In the 18 months since the first Knowledge Wave conference, our economic output has grown faster than most other members of the 30-nation Organisation for Economic Co-operation and Development (OECD), and our currency has strengthened.
Yet the OECD comparative report on Society at a Glance, published this month, found that New Zealand had among the worst rates in the developed world of youth suicide, drug use, teenage pregnancies and youth unemployment.
Delegates at this week's Knowledge Wave Leadership Forum will ask why we still fare so badly, and what can be done to strengthen our communities.
Our problem is not that we give lower priority than other countries to services such as health and education. We spend 6.6 per cent of our national income on tax-funded health care compared with the OECD average of 5.9 per cent, and 6.3 per cent on education compared with the average of 5.2 per cent.
Arguably the problem, rather, is two-fold. First, our national income itself still shows up in the latest report as 13 per cent below the OECD average and 23 per cent below Australia, after adjusting for population and price differences.
And second, our national figures hide gross inequalities within our population. It is not that New Zealand as a whole is slipping out of the "first world", but that a gap is opening up between first and near-third worlds inside the country.
The poll shows the level of our concern. The pollsters asked: "As you know, the Government has left-over money - a budget surplus. What out of 100 per cent should be devoted to ... ?" On average, the answers were:
* Spending money on social programmes like health, some of which have been restricted or cut over the years - 32.1 per cent.
* Investing in education and knowledge to further New Zealand's growth prospects - 26.7 per cent.
* Cutting the level of debt accumulated by the Government over the years - 19.1 per cent.
* Cutting taxes that have been creeping up over the years - 13.7 per cent.
* Market New Zealand as a "hot" destination for talented people to move to - 8.4 per cent.
In fact, public health spending has indeed dropped, according to the OECD, from 6.9 per cent of our national income in 1980 to 6.6 per cent in its latest tally (for 1998).
But this was a mere marginal slippage compared with the extra 16 per cent that New Zealand's national income itself fell further behind Australia's in the same period.
And within the country, a measure of widening gaps is that the proportion of people living on less than three-fifths of the average income, after adjusting for taxes, housing costs and family size, rose from 12.7 per cent in 1987-88 to 26.7 per cent in 1992-93.

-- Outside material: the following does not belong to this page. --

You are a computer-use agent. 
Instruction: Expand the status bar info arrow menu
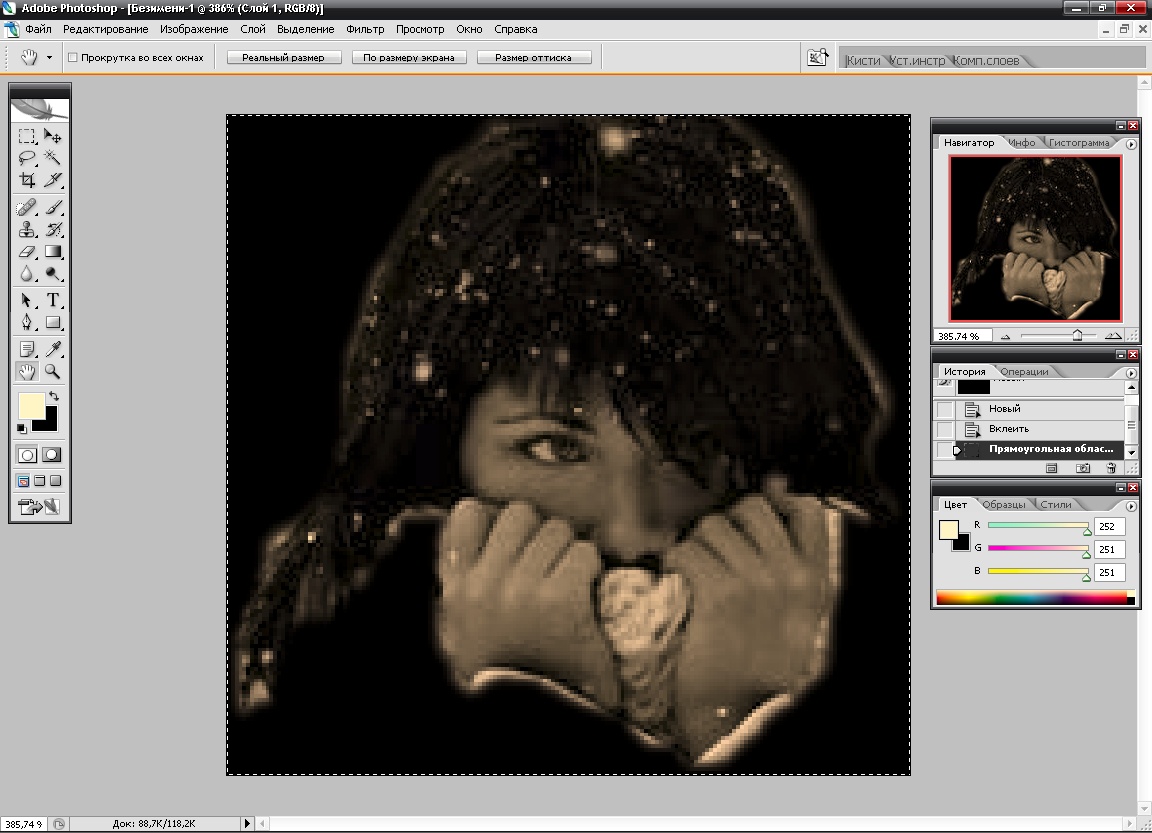pyautogui.click(x=248, y=824)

The latest official Social Report, published in December, shows that poverty levels fell slightly as the economy improved in the late 1990s, but by 2000-01 some 22.6 per cent of the population still lived on less than three-fifths of the average income.
If you take that as the measure of poverty, in 2000-01 poverty afflicted:
* 29.1 per cent of all children.
* 32 per cent of all families with a Maori adult.
* 40 per cent of all families with a Pacific adult.
* 66.3 per cent of all children in sole-parent families.
In 1997, fully 33 per cent of Maori women and 36 per cent of Pacific women reported that their households could afford to eat properly only sometimes. Just under 10 per cent of Pakeha and Asian women said the same thing.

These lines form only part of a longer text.